The effect of that is quite pleasingly deterministic. Across a wide range of CPU and FPU-bound benchmarks, testing both single-core and multi-core workloads, we saw the Model B+ keep up a very consistent speed boost over the Model B:

Hardinfo

Model B

Model B+

Improvement

Blowfish (Lower is better)41.335.315%
CryptoHash (Higher is better)32.838.116%
Fibonacci (Lower is better)12.410.813%
N-Queens (Lower is better)36.13114%
FPU FFT (Lower is better)47.24015%
FPU ray trace (Lower is better)4235.715%

Roy Longbottom

Model B

Model B+

Improvement 

Dhrystone MIPS2433283917%
Dhrystone MIPS (8 threads)5776668416%
Whetstone MWIPS911105316%
Whetstone MWIPS (8 threads)3973465017%
Linpack MFLOPS18020614%
Livermore loops average MFLOPS21124717%

To be clear, that isn’t a transformative margin. It doesn’t open up many tasks that you couldn’t do on the Model B. But over successive iterations of the hardware, these modest advances add up. The original Raspberry Pi Model B+ took 99.6 seconds to complete the Blowfish benchmark, so we’re looking at a near tripling of bang-per-buck in just four years. Very few other platforms can make such a claim.

We saw similar results in our browser benchmarks - with one exception:

Browser

Model B

Model B+

Improvement

Peacekeeper62068510%
Speedometer7.168.1213%
JetStream14.9817.617%
MotionMark5.615.52-2%

While JavaScript performance was entirely in line with our expectations, the Model B+ merely matched its predecessor in the graphical MotionMark test. There’s a reason for that: the CPU speed may have been nudged up but the integrated VideoCore IV GPU remains at 400MHz, so graphical applications aren’t any faster.

Finally, we also tested the performance of the new networking hardware. Wi-Fi speeds are always highly dependent on environmental factors, but when copying a 2GB file between the Model B and my personal NAS appliance I obtained consistent transfer rates of around 4.5MB/sec in both directions. Surprisingly, the Model B+’s performance was much more asymmetrical: download speeds were only slightly faster, while upstream speeds more than doubled.

The same effect was clearly visible over Ethernet. Again I saw only a small improvement in downstream speed over a wired connection, but upstream transfers were nearly twice as fast:

Networking

Model B

Model B+

Improvement

Copy 2GB file from NAS (Wi-Fi)4.4MB/sec5.2MB/sec18%
Copy back to NAS (Wi-Fi)4.6MB/sec9.6MB/sec109%
Copy 2GB file from NAS (Ethernet)9.1MB/sec11MB/sec21%
Copy back to NAS (Ethernet)11.1MB/sec20.9MB/sec88%

In truth I found these results rather disappointing. 802.11ac ought to be capable of far higher transfer rates than this, and while the Model B+ doesn’t claim to offer true Gigabit Ethernet speeds, it’s supposed to be three times as fast as the Model B, which it clearly wasn’t.
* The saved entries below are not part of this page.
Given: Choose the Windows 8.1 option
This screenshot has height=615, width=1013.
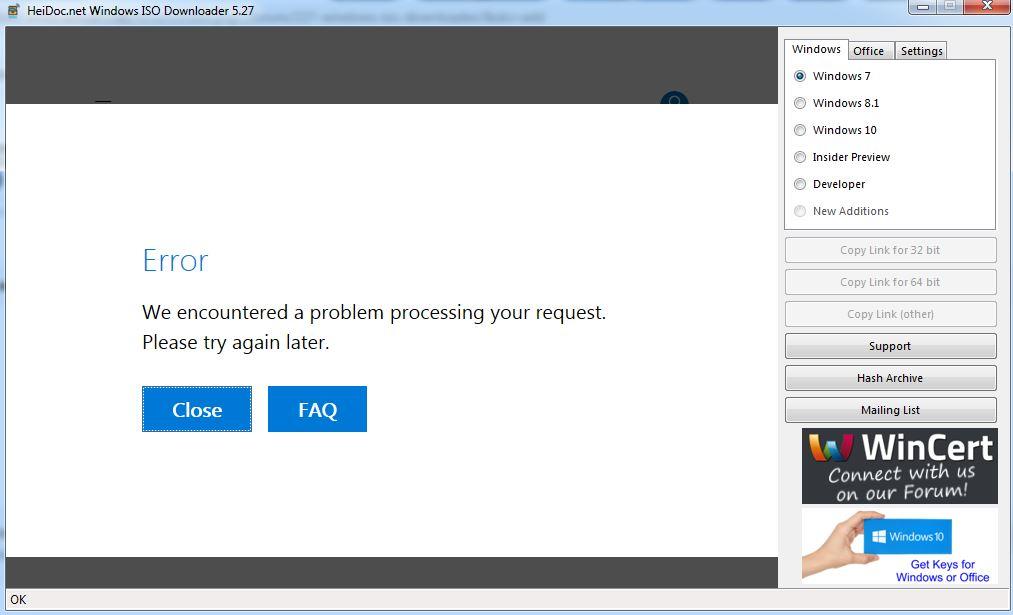Looking at the screenshot, I should (800, 103).
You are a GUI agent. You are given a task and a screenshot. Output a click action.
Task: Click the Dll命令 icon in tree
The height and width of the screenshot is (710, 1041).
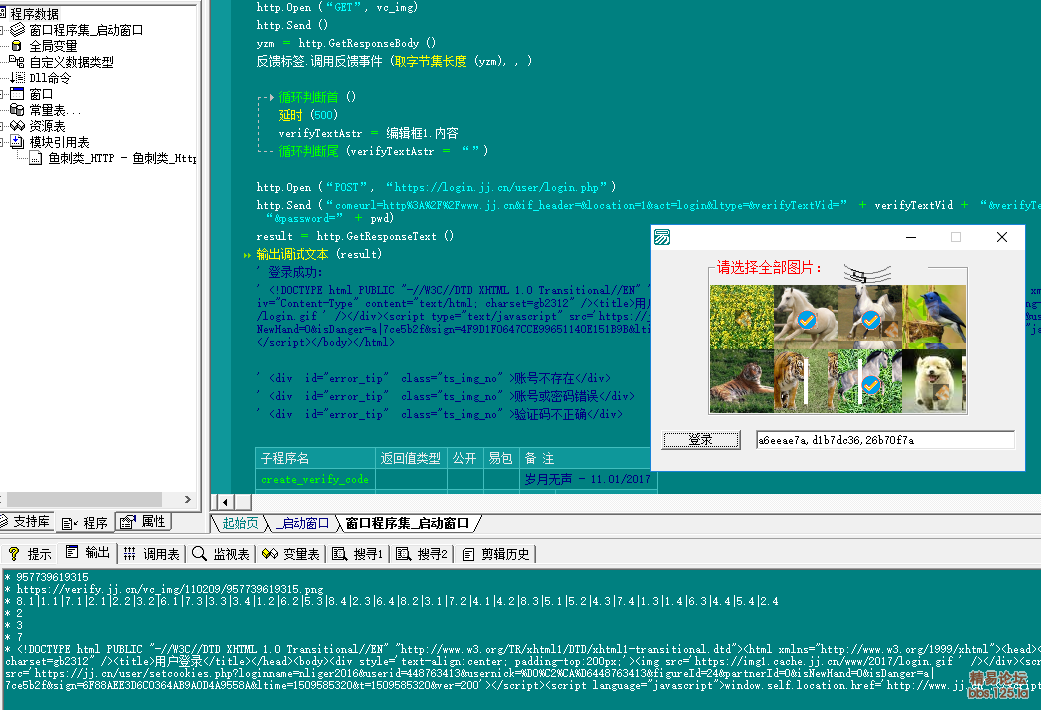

The explanation may be partly to do with the very compact design of the Raspberry Pi itself: there’s no space for an external antenna (nor anywhere to connect one), which could have greatly improved Wi-Fi performance. I suspect that the limited bandwidth of the microSD card and controller may play a part too. The Pi’s ultra-lightweight storage system wouldn’t be able to keep up with a full-speed Gigabit connection, for example, and nor would an external drive, since the Pi only supports USB 2.

As with the CPU, therefore, it’s best to think of the Pi’s new networking hardware as a user-experience upgrade, rather than anything more significant. It won’t turn your Raspberry Pi into a heavy-duty file server but it will make things feel that bit more snappy.

Raspberry Pi 3 Model B+ review: Verdict

The Raspberry Pi 3 Model B+ isn’t a game-changing step up from its predecessor; if you’ve never seen the appeal of the platform, this incremental iteration isn’t going to change your mind.

In the words of creator Eben Upton, though, the upgraded internals do give it a “substantially better feel” than any previous revision. The Pi is quietly becoming something that you really could use as a lightweight desktop PC while at the same time retaining all the charm and versatility that’s made the platform so beloved of hobbyists and tinkerers.

Perhaps most impressive, it also retains the ultra-low price point. So if you do fancy the idea of buying a computer just to mess around with, the Raspberry Pi is now more tempting than ever.